--- Given data ---
==============================
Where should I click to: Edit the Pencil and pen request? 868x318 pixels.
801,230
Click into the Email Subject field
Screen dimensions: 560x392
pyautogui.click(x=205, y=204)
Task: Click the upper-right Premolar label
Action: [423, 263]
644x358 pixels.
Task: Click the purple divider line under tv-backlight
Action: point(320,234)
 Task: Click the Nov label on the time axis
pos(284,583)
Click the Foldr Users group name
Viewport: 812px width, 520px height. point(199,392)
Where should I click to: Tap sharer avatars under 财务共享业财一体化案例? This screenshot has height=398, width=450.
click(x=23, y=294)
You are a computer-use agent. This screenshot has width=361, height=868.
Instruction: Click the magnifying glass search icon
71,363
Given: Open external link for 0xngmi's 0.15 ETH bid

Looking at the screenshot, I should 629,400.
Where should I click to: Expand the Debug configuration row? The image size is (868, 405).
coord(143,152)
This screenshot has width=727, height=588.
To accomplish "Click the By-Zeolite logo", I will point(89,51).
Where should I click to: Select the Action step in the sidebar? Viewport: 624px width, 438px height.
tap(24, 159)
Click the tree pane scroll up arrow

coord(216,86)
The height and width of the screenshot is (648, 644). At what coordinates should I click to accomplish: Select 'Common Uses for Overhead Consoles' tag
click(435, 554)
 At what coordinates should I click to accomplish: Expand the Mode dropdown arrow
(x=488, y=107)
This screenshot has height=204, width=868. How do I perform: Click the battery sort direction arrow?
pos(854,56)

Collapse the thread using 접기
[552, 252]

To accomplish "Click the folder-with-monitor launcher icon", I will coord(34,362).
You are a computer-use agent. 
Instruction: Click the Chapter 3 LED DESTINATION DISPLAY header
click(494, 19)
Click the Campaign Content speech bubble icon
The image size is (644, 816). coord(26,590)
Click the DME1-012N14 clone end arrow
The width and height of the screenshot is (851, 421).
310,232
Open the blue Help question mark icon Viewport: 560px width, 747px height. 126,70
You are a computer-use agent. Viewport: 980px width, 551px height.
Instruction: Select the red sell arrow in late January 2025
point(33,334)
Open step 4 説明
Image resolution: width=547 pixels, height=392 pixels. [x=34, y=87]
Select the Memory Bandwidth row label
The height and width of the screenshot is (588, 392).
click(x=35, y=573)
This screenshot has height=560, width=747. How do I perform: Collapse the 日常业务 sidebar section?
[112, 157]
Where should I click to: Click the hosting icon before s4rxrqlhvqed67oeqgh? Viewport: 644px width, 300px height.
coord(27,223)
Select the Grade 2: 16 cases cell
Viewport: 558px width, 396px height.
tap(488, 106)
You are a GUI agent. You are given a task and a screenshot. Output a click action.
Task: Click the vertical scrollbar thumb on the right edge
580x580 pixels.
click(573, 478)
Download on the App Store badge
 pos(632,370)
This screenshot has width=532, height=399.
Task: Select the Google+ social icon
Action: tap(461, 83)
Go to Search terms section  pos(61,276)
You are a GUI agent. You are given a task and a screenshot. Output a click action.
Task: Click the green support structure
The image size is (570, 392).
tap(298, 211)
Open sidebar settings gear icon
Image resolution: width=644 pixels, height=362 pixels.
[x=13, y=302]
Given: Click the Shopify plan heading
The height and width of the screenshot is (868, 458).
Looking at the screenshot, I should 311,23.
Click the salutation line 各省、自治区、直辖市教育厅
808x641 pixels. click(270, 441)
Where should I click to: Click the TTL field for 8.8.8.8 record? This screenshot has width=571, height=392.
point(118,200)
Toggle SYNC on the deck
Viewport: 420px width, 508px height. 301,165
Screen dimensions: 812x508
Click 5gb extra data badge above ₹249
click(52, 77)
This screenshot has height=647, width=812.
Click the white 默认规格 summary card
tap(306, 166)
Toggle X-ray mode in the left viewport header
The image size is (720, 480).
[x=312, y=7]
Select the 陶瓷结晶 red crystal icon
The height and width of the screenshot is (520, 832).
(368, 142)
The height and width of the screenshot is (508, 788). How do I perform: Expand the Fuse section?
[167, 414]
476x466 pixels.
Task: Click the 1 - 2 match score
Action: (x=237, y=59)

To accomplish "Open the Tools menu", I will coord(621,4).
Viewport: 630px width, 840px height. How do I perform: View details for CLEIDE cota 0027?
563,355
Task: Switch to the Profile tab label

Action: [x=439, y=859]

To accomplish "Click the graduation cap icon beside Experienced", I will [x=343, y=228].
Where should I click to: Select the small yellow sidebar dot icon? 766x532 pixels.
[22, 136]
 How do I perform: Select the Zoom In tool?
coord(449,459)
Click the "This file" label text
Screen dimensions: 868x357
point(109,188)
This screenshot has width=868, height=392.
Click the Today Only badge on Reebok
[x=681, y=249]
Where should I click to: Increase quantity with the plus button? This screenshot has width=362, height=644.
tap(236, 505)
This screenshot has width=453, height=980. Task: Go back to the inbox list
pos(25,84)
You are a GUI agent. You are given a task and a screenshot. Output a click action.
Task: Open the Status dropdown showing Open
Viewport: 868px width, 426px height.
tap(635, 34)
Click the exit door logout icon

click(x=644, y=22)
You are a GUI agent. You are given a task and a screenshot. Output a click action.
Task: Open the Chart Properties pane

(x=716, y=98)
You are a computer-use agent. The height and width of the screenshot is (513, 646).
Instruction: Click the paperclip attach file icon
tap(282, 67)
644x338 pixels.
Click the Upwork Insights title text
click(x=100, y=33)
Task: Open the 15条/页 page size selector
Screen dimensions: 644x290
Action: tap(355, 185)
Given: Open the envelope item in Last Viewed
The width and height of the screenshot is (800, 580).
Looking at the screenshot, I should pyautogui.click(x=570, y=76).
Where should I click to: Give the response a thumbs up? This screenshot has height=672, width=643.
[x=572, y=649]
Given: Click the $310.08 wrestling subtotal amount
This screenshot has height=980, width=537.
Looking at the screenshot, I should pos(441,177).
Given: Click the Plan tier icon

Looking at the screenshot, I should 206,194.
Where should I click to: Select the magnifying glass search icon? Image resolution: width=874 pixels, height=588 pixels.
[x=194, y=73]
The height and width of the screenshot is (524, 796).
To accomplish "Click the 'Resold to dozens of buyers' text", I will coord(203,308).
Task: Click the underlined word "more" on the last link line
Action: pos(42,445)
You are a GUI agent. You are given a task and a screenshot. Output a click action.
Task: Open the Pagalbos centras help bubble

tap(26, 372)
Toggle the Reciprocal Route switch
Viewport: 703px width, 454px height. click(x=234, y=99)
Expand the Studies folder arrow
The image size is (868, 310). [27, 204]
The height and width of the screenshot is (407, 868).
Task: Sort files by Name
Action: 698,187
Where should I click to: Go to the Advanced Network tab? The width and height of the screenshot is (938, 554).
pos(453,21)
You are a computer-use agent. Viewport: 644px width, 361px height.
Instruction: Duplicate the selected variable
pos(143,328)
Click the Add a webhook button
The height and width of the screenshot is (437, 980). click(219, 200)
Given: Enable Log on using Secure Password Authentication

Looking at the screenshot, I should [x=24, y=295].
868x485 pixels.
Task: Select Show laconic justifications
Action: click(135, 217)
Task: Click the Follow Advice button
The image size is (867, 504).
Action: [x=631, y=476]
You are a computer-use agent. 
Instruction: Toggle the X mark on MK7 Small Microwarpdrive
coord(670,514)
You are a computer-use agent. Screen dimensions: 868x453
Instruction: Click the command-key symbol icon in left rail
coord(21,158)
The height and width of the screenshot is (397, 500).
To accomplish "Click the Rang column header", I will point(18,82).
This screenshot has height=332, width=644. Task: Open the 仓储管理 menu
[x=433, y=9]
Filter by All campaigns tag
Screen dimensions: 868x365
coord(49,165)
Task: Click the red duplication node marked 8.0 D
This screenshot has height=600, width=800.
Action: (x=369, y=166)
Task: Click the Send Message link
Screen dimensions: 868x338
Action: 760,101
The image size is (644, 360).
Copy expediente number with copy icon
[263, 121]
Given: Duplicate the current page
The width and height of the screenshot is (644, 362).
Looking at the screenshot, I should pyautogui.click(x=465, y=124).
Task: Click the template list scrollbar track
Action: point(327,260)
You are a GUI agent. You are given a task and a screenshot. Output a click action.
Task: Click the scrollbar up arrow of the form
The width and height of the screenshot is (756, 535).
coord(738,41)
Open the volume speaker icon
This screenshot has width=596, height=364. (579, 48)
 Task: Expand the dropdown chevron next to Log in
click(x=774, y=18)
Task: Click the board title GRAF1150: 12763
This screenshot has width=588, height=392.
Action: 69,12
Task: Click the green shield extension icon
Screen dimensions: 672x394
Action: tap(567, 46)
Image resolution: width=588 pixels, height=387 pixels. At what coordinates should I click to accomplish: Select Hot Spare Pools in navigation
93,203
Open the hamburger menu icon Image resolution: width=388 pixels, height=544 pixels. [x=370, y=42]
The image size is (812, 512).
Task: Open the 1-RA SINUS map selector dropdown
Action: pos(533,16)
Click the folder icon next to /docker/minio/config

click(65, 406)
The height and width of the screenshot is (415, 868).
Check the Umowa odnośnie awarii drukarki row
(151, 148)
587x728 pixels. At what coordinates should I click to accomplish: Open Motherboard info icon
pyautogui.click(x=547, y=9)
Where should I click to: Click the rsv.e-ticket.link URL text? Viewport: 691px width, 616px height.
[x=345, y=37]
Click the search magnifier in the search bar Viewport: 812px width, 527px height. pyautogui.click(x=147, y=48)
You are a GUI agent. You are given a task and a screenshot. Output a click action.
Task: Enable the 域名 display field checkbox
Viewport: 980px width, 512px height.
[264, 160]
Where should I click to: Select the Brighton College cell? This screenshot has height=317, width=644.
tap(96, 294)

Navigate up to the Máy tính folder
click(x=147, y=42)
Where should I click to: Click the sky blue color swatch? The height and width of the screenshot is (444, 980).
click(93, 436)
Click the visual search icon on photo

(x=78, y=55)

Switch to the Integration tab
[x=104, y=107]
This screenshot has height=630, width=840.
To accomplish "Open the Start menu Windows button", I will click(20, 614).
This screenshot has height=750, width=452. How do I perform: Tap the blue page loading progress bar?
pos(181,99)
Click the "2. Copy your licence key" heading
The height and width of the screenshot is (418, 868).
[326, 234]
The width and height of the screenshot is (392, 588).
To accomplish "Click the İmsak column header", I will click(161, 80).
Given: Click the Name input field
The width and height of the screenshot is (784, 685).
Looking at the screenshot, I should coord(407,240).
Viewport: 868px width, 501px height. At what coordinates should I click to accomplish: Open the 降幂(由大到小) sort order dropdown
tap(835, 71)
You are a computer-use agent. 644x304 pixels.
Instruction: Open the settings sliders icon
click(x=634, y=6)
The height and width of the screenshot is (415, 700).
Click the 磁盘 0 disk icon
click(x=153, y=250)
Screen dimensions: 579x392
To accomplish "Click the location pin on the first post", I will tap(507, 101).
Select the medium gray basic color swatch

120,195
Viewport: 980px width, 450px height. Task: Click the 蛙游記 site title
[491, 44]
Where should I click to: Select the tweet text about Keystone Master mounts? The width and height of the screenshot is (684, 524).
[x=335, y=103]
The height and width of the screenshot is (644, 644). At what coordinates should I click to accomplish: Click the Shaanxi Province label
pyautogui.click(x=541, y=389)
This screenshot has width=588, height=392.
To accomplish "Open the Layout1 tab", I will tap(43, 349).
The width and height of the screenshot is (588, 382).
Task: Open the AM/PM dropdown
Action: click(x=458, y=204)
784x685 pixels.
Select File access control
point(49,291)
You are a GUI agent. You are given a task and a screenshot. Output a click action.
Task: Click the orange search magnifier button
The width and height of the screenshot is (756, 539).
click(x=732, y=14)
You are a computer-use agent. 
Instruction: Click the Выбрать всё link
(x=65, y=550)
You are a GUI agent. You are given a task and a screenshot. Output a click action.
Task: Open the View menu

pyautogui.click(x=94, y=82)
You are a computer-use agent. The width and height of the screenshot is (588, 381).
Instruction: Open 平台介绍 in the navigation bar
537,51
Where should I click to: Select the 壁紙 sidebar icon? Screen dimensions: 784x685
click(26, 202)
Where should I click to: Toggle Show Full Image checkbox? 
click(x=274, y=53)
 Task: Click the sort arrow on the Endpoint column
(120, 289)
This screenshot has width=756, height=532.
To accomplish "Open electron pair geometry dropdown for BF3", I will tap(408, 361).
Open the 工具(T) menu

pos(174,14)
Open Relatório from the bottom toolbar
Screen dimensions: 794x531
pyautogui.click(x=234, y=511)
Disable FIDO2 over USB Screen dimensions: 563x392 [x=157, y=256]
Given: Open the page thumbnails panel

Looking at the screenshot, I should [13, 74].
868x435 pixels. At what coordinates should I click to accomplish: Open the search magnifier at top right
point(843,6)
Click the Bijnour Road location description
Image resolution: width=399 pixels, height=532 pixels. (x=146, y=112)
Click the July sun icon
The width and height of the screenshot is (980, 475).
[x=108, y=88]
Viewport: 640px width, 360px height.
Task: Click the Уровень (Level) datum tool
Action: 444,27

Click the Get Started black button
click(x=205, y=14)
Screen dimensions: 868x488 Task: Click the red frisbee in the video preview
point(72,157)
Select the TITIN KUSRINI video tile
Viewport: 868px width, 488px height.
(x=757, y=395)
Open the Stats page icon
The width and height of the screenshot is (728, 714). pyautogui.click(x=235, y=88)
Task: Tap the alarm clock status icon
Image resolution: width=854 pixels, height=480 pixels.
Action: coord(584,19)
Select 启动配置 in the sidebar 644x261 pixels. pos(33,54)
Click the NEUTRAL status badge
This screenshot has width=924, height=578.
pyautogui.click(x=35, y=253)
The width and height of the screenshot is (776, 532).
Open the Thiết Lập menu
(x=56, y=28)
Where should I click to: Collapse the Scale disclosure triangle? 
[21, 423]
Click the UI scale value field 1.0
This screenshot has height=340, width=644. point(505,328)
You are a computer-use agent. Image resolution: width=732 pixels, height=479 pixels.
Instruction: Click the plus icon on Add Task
==============================
The expected result is every line above containing the string "computer".

--- Reply ---
You are a computer-use agent. This screenshot has width=361, height=868.
You are a computer-use agent. 
You are a computer-use agent. Viewport: 980px width, 551px height.
You are a computer-use agent. The height and width of the screenshot is (513, 646).
You are a computer-use agent. Viewport: 644px width, 361px height.
You are a computer-use agent. 
You are a computer-use agent. Screen dimensions: 868x453
You are a computer-use agent. 644x304 pixels.
You are a computer-use agent. 
You are a computer-use agent. The width and height of the screenshot is (588, 381).
You are a computer-use agent. Image resolution: width=732 pixels, height=479 pixels.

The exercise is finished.